Cataclysmic variables (CVs) are binary systems in which a white dwarf (WD) accretes hydrogen-rich material from a main sequence (MS) companion via Roche lobe overflow through the inner Lagrangian point (L1). The accreting stream of material forms a disc around the WD before eventually settling onto its surface. The gradual accumulation of material in the disc may eventually lead to thermal instability which causes the disc to brighten for a period before fading back to its quiescent state. These bright events are known as outbursts and are a signature of the sub-class of CVs known as dwarf novae (DNe). If the WD has a magnetic field, formation of a disc may be partially inhibited or, if the magnetic field is sufficiently strong, prevented altogether, in which case accretion flows directly onto one or both magnetic poles of the WD. These are known as AM Her stars or polars.


HS 2325+8205

First reported as variable by Morgenroth (1936),1 HS 2325+8205 (hereafter HS 2325) was subsequently identified as a possible CV in the Hamburg Quasar Survey (Aungwerojwit et al., 2006).2 In quiescence its magnitude is around 17, rising to slightly brighter than 14 in outburst. It experiences eclipses which are 0.4 magnitudes deep during outburst and around 1 magnitude deep in quiescence. The presence of eclipses indicates a relatively high orbital inclination. Its light curve shows no evidence of standstills between outburst and quiescence so it is unlikely that HS 2325 is of the Z Camelopardalis (UGZ) type of DN. Outbursts all appear to have very similar maximum brightness with no evidence of brighter superoutbursts, so it is unlikely to be an SU Ursae Majoris (UGSU)-type DN. We are therefore drawn to the conclusion that HS 2325 is a U Geminorum or SS Cygni (UGSS)-type DN (Hellier, 2001).3 HS 2325 was the subject of a paper by Pyrzas et al. (2012) which found an inclination of 75° and an orbital period of 4.6640263(3)h.4 (The number in parentheses indicates the uncertainty in the last digit.) This puts HS 2325 above the period gap and therefore likely to be experiencing magnetic braking.
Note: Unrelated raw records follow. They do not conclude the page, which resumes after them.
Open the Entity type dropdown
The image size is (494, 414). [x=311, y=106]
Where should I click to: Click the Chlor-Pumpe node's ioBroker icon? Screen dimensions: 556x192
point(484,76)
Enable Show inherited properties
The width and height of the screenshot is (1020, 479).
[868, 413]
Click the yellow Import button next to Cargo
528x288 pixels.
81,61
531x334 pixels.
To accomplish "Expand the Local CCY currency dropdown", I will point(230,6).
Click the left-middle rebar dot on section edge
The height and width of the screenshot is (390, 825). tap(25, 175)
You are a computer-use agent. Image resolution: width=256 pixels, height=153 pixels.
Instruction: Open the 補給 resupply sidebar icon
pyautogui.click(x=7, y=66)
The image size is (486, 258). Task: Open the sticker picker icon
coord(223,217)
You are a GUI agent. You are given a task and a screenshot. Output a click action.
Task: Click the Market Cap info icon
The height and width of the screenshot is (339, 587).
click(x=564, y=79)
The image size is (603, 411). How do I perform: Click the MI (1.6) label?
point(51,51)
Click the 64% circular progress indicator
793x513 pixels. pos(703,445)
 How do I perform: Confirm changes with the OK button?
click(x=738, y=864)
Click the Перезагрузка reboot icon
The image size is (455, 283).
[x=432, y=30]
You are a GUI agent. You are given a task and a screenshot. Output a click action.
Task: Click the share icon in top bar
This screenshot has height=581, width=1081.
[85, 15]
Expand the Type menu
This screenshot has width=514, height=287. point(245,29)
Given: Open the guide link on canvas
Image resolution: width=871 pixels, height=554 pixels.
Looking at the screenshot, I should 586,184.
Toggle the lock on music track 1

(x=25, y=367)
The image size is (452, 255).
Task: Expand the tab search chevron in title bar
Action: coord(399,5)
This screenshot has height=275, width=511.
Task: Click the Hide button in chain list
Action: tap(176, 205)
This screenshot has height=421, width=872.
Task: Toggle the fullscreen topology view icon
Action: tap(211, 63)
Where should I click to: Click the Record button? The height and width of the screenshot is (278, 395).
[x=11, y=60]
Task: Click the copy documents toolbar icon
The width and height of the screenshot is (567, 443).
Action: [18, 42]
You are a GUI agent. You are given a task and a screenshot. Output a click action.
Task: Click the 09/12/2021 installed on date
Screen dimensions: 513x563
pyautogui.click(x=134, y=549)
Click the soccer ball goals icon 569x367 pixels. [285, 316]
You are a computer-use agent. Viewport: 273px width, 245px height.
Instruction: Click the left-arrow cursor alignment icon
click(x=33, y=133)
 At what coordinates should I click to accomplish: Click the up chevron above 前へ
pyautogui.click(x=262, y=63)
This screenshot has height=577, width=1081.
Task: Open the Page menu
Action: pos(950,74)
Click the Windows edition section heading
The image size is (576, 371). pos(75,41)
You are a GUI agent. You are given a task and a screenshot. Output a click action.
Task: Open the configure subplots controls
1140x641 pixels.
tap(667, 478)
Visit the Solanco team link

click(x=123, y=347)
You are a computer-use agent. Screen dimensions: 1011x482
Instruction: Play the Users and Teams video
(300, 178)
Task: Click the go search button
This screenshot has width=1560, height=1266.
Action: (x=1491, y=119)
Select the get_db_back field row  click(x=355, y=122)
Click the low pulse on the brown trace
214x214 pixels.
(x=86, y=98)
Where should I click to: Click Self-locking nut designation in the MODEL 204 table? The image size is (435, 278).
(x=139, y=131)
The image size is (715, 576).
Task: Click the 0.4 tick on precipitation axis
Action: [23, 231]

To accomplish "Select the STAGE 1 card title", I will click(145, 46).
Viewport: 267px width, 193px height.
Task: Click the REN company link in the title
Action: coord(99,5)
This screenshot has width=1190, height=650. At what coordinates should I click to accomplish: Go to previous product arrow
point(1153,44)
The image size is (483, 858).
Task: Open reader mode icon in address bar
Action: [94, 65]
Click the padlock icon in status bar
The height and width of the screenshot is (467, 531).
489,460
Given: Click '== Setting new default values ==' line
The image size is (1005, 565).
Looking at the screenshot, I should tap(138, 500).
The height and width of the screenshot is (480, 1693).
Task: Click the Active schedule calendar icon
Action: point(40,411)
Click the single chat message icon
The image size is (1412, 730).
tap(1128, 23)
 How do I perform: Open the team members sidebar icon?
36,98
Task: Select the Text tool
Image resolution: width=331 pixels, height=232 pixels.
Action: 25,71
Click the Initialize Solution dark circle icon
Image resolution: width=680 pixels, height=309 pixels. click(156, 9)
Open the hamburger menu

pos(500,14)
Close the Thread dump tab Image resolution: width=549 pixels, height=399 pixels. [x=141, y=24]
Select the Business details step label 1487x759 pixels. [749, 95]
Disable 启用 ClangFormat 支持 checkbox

Figure 1. O−C plot for all eclipses of HS 2325 with respect to the linear ephemeris in Equation 1. Published eclipse timings are in black, those by the author in red.
Figure 1. O−C plot for all eclipses of HS 2325 with respect to the linear ephemeris in Equation 1. Published eclipse timings are in black, those by the author in red.



Unfiltered photometry of HS 2325 from the 1.2m telescope at the Kryoneri Observatory in Greece between 2004 and 2006 was obtained from Prof Boris Gänsicke. These data were phased on the above orbital period and nine eclipses were identified. The first Kryoneri eclipse was used as Tzero for the ephemeris and given cycle number zero. To find the time of minimum for these and subsequent eclipses the lower half of each eclipse was fitted with a quadratic polynomial. Uncertainty on the time of minimum was derived from the uncertainties in the photometry measurements.

A total of 4,526 V-band and unfiltered magnitude measurements of HS 2325 by various observers between 2007 and 2021 were obtained from the American Association of Variable Star Observers (AAVSO) International Database (AID). A list of observers who contributed more than 10 measurements is given in Table 1. Measurements were obtained using a variety of telescopes up to 0.4m aperture. These data were searched for time series which recorded eclipses and could be analysed to provide a time of minimum. In total 18 such eclipses were found, all between 2007 and 2009. All but one of these were recorded by the late Ian Miller.

A further 6,208 V-band and unfiltered magnitude measurements were made by the author between 2009 and 2022 with a 0.35m telescope. Magnitudes were calculated by differential aperture photometry with respect to the magnitudes of comparison stars from the AAVSO chart for HS 2325. These provided a further 62 eclipse timings which are listed in Table 2. Subsequently, three eclipse timings between 2012 January and 2013 August were found in Hardy et al. (2017).5 This made a total of 92 eclipses with measured timings. The times of all eclipses were converted to Heliocentric Julian Date (HJD).